Hostile au recyclage des fréquences, SFR s'oppose fermement à la proposition de Bouygues Télécom d'exploiter la bande 1800 MHz, actuellement utilisée par les réseaux 2G, pour accélérer l'arrivée du très haut débit mobile. Pour l'entreprise, valider la réutilisation des fréquences 2G avantagerait injustement les opérateurs qui n'ont pas pu ou qui n'ont pas souhaité payer suffisamment pour la 4G.

Bien décidé à empêcher ce scénario, SFR n'a pas hésité à évoquer le risque que le recyclage des fréquences fait peser sur l'emploi. D'après l'opérateur, "si Bouygues Télécom obtient les fréquences en 1800 MHz en 2013 , alors cela entraînera la destruction de 5000 emplois dans l’écosystème SFR". Même si Bouygues obtient ce qu'il veut l'année suivante, SFR estime que 3000 postes seront encore en péril.

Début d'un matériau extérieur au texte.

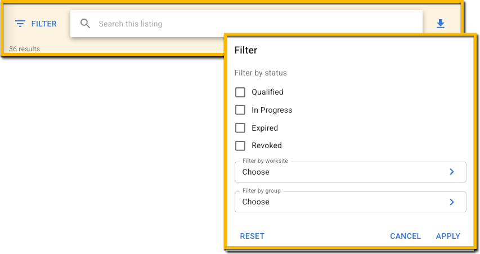This screenshot has width=480, height=254.
Task: Check the Expired checkbox
Action: pos(240,128)
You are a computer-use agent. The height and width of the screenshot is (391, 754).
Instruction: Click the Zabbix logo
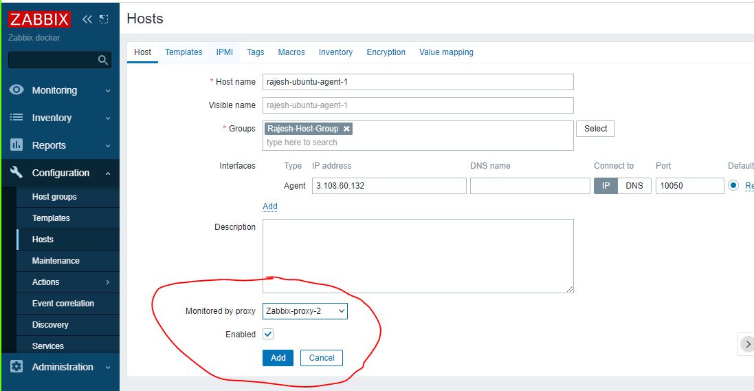coord(39,19)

La menace à peine voilée de l'opérateur va sans nul doute avoir son petit effet sur le gouvernement, confronté à une crise économique difficile et un chômage qui ne se résorbe pas. Tout comme au sein de la concurrence d'ailleurs. Les affirmations de SFR ont en effet fait bondir le secrétaire général de Bouygues Télécom, qui dénonce "un chantage à l'emploi exercé sur les pouvoirs publics".

Jugeant les chiffres et les évaluations de son concurrent "ni crédibles ni sérieux", Didier Casas s'interroge : "Comment peut-on croire qu'un simple changement technique dans le mode d'utilisation d'une bande de fréquence, le 1800 MHz, par un seul opérateur qui ne représente que 16 % du marché, puisse entraîner la suppression de la moitié des effectifs de SFR  ?".

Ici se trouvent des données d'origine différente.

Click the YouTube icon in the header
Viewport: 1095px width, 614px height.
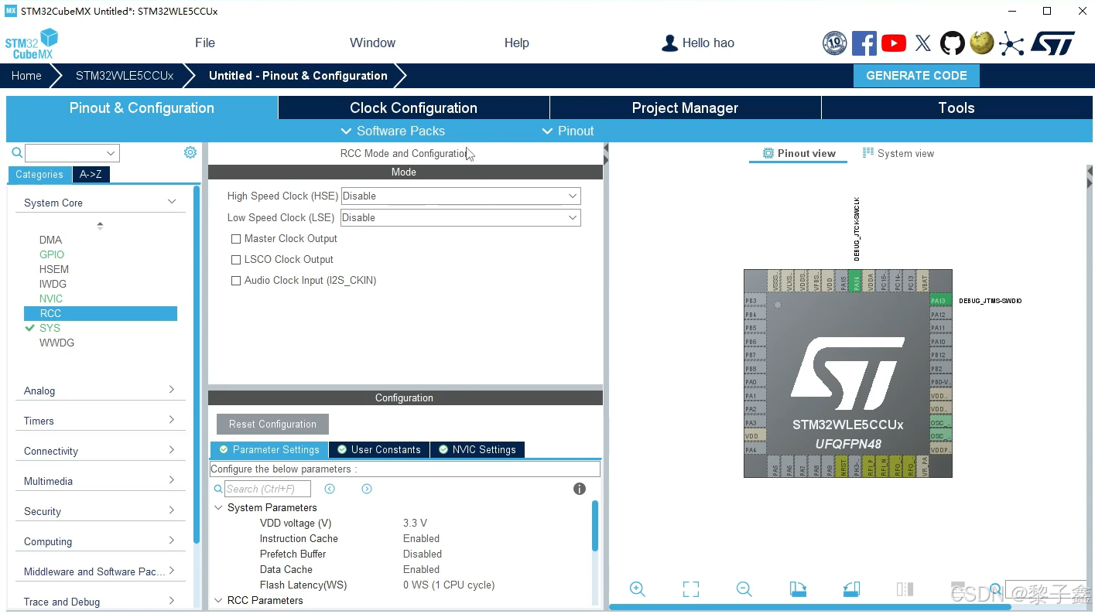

L'opérateur tient à rappeler au passage que SFR et Orange ne sont pas les seuls opérateurs à avoir mis la main à la poche pour acquérir des fréquences dans les bandes des 2,6 GHz et des 800 MHz. Lors de la première mise aux enchères organisées par l'Arcep, Bouygues a dépensé plus de 228 millions d'euros. Dans la seconde,il a déboursé plus de 683 millions. Soit un total d'un peu plus de 900 millions.

Le chantage à l'emploi est une arme qui est parfois brandie pour s'opposer à un concurrent. Bouygues Télécom, qui aujourd'hui dénonce les agissements de SFR, n'hésitait pas il y a quatre ans à s'en servir pour empêcher Free d'obtenir une licence 3G. "Une guerre des prix peut provoquer de 10.000 à 30.000 pertes d'emplois chez les opérateurs", expliquait alors Martin Bouygues en 2008.